(Extracted data entries)
========================================

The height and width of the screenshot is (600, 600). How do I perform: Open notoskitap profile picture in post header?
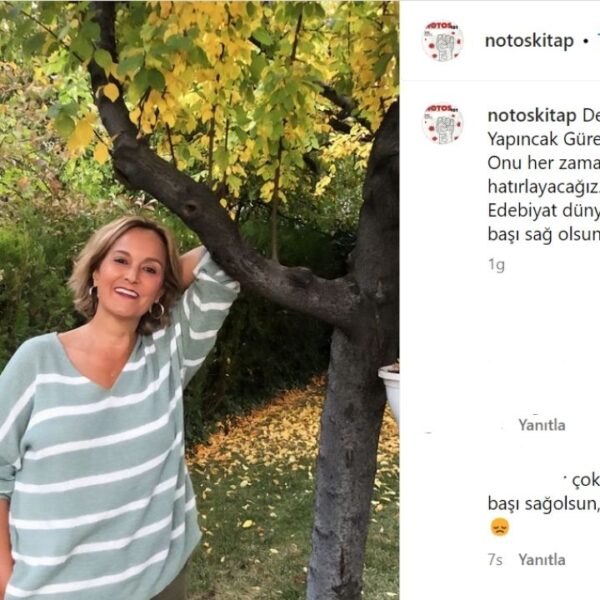[x=442, y=41]
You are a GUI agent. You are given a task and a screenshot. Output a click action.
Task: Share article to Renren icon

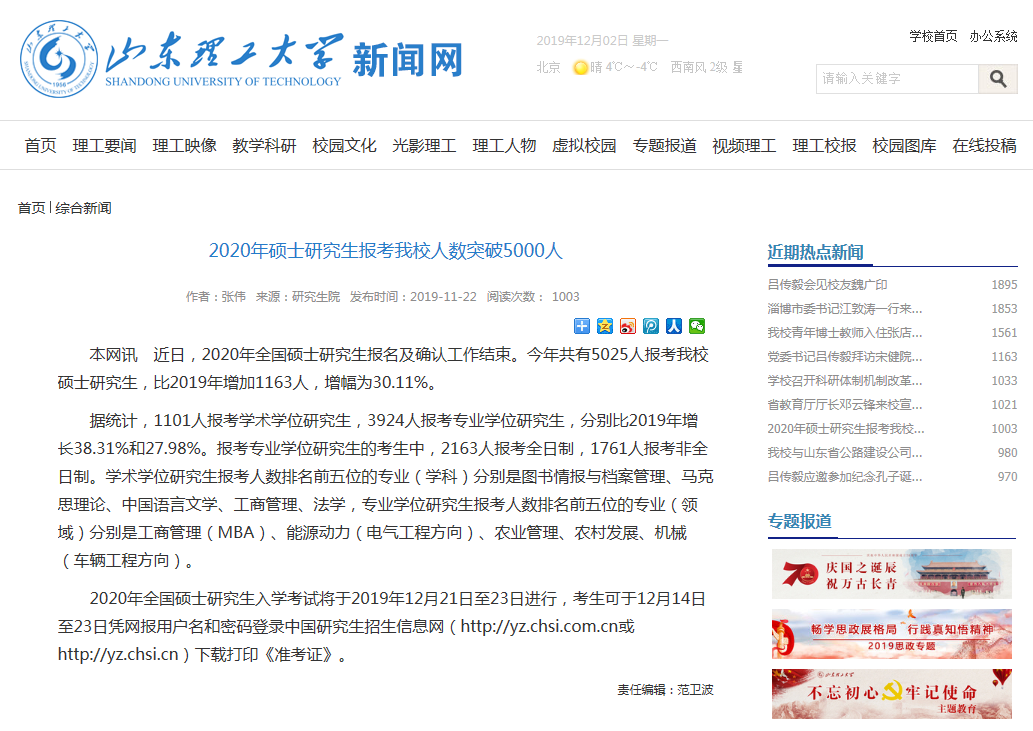tap(674, 326)
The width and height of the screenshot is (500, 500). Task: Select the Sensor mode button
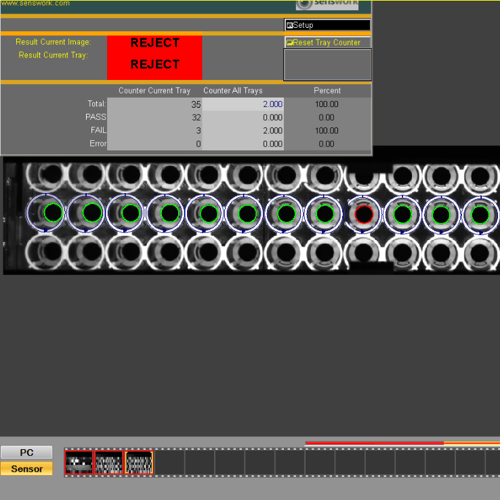click(27, 469)
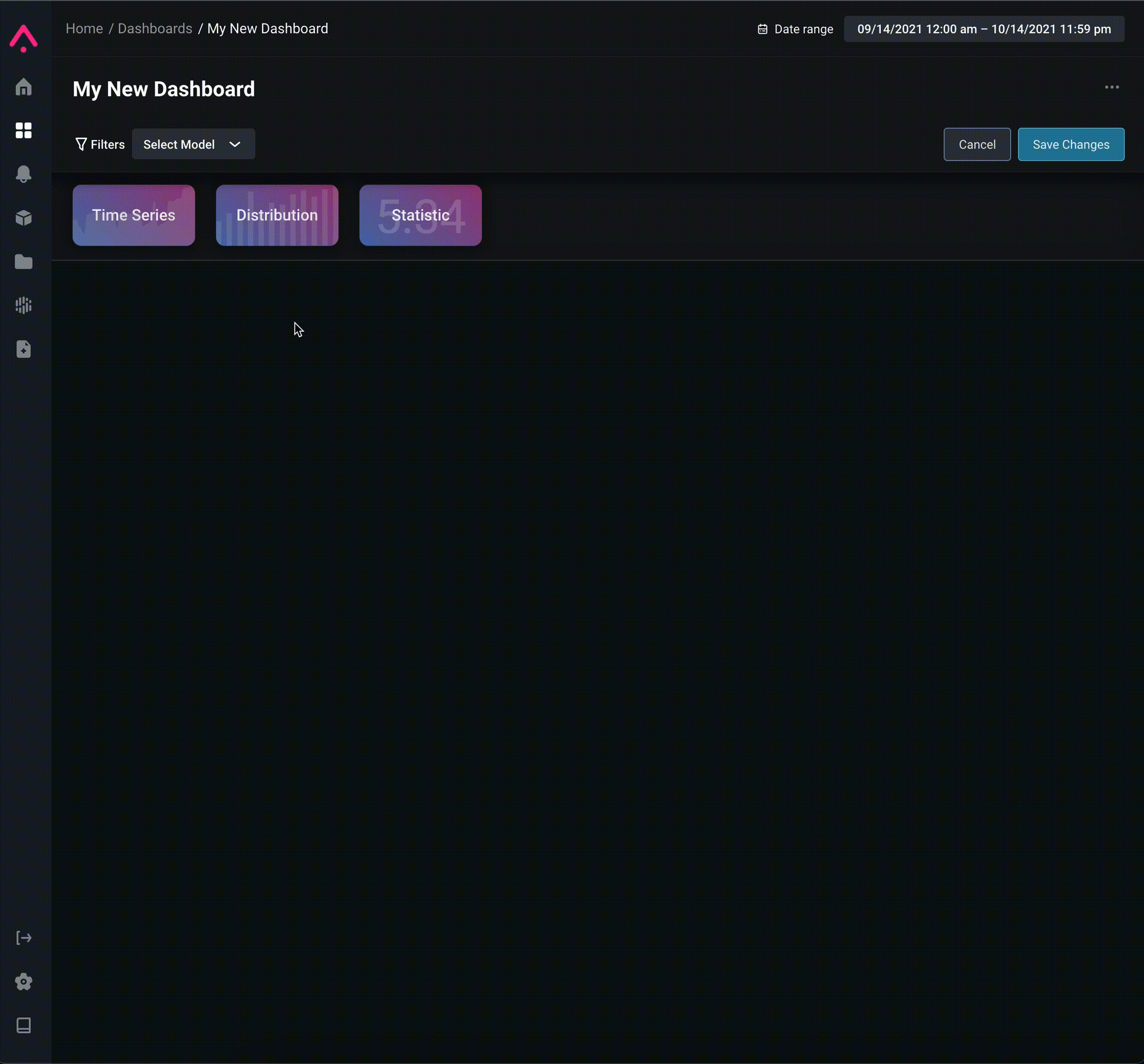This screenshot has height=1064, width=1144.
Task: Open three-dot more options menu
Action: coord(1112,88)
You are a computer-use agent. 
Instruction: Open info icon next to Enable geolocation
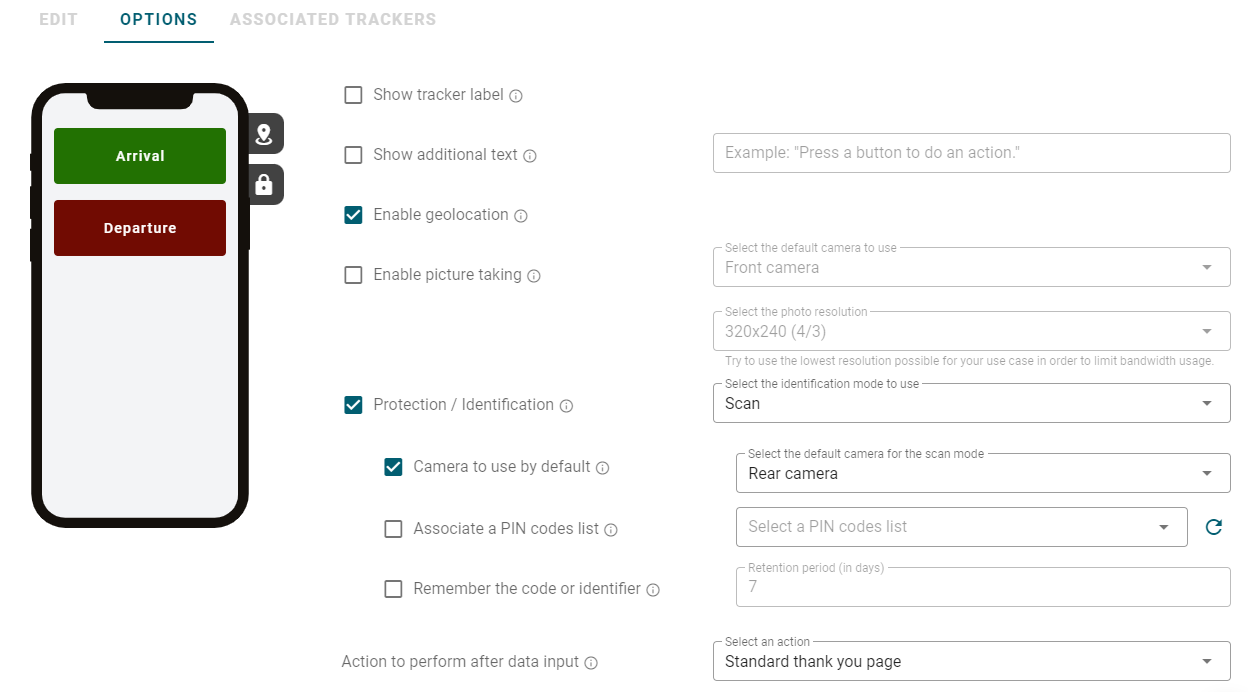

========================================

EXERCISE GOAL :: Please give every line of the entries above as a JSON list of strings, one string per line, with blank lines left out. Leave the pictures out of your answer.

EXERCISE ANSWER ::
[
  "The height and width of the screenshot is (600, 600). How do I perform: Open notoskitap profile picture in post header?",
  "[x=442, y=41]",
  "You are a GUI agent. You are given a task and a screenshot. Output a click action.",
  "Task: Share article to Renren icon",
  "tap(674, 326)",
  "The width and height of the screenshot is (500, 500). Task: Select the Sensor mode button",
  "click(27, 469)",
  "This screenshot has height=1064, width=1144.",
  "Task: Open three-dot more options menu",
  "Action: coord(1112,88)",
  "You are a computer-use agent. ",
  "Instruction: Open info icon next to Enable geolocation"
]